▶ _Do this_
Repeat the rows below, from the one containing "Go back using the left arrow icon" through the one containing "tap(467, 196)", including both of those rows.

▶ _Records for this exercise_
* * * * *

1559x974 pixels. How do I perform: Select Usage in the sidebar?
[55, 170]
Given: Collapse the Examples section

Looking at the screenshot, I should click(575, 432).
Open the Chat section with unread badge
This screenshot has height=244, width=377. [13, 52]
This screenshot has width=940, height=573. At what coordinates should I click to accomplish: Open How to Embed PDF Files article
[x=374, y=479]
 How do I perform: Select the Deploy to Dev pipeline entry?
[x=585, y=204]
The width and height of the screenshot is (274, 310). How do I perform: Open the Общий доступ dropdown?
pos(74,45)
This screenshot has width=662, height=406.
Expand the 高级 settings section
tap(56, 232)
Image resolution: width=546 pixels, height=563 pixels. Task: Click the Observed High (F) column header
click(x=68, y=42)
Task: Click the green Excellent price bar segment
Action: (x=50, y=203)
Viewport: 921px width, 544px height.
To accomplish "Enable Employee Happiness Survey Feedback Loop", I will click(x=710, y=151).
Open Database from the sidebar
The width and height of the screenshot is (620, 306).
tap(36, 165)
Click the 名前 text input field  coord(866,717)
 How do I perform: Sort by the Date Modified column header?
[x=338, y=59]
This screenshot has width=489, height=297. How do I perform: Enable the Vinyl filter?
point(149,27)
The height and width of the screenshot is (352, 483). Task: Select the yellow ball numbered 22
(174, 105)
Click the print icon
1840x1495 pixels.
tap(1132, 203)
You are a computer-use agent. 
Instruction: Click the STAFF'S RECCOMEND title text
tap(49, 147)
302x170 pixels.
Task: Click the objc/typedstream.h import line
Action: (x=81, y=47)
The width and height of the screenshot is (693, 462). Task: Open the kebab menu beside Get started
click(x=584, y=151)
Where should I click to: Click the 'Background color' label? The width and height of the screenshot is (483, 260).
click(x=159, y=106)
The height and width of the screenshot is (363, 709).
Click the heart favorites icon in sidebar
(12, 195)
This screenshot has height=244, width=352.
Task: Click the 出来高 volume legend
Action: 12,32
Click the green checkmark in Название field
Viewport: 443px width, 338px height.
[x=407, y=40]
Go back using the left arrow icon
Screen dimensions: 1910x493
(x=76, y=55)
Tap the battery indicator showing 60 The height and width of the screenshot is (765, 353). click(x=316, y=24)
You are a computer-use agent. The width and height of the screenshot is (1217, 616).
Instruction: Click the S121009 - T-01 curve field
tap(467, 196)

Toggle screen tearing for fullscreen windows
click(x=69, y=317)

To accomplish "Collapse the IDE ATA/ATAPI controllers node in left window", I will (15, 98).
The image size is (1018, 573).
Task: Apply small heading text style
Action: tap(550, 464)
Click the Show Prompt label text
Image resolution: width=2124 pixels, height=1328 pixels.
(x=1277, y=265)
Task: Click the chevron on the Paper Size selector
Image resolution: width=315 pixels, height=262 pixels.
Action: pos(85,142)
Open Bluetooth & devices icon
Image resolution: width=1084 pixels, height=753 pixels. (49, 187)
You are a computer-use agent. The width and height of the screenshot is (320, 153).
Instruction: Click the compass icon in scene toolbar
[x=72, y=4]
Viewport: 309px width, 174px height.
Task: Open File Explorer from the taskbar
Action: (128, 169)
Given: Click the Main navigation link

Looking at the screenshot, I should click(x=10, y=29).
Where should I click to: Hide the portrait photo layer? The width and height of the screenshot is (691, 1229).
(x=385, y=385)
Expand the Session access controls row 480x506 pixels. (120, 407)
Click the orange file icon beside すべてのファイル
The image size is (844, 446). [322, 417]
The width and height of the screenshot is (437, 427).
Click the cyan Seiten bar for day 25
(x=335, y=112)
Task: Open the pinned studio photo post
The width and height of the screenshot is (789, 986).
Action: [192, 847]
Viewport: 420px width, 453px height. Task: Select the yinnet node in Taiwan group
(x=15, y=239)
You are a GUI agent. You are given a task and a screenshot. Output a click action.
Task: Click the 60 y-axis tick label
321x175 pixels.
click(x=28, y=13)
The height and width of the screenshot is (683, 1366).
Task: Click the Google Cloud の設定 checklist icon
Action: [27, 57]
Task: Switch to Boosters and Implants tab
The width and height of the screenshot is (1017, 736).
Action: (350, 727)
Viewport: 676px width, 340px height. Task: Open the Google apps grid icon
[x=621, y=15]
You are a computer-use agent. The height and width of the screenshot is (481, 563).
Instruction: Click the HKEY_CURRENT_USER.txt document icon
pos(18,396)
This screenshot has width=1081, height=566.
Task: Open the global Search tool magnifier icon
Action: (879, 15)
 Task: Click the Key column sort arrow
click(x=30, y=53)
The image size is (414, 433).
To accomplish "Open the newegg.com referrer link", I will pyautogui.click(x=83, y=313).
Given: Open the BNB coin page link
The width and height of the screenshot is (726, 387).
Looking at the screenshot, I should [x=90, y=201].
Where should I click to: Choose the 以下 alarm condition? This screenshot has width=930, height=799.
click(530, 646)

* * * * *

▶ _Full solution_
Go back using the left arrow icon
Screen dimensions: 1910x493
(x=76, y=55)
Tap the battery indicator showing 60 The height and width of the screenshot is (765, 353). click(x=316, y=24)
You are a computer-use agent. The width and height of the screenshot is (1217, 616).
Instruction: Click the S121009 - T-01 curve field
tap(467, 196)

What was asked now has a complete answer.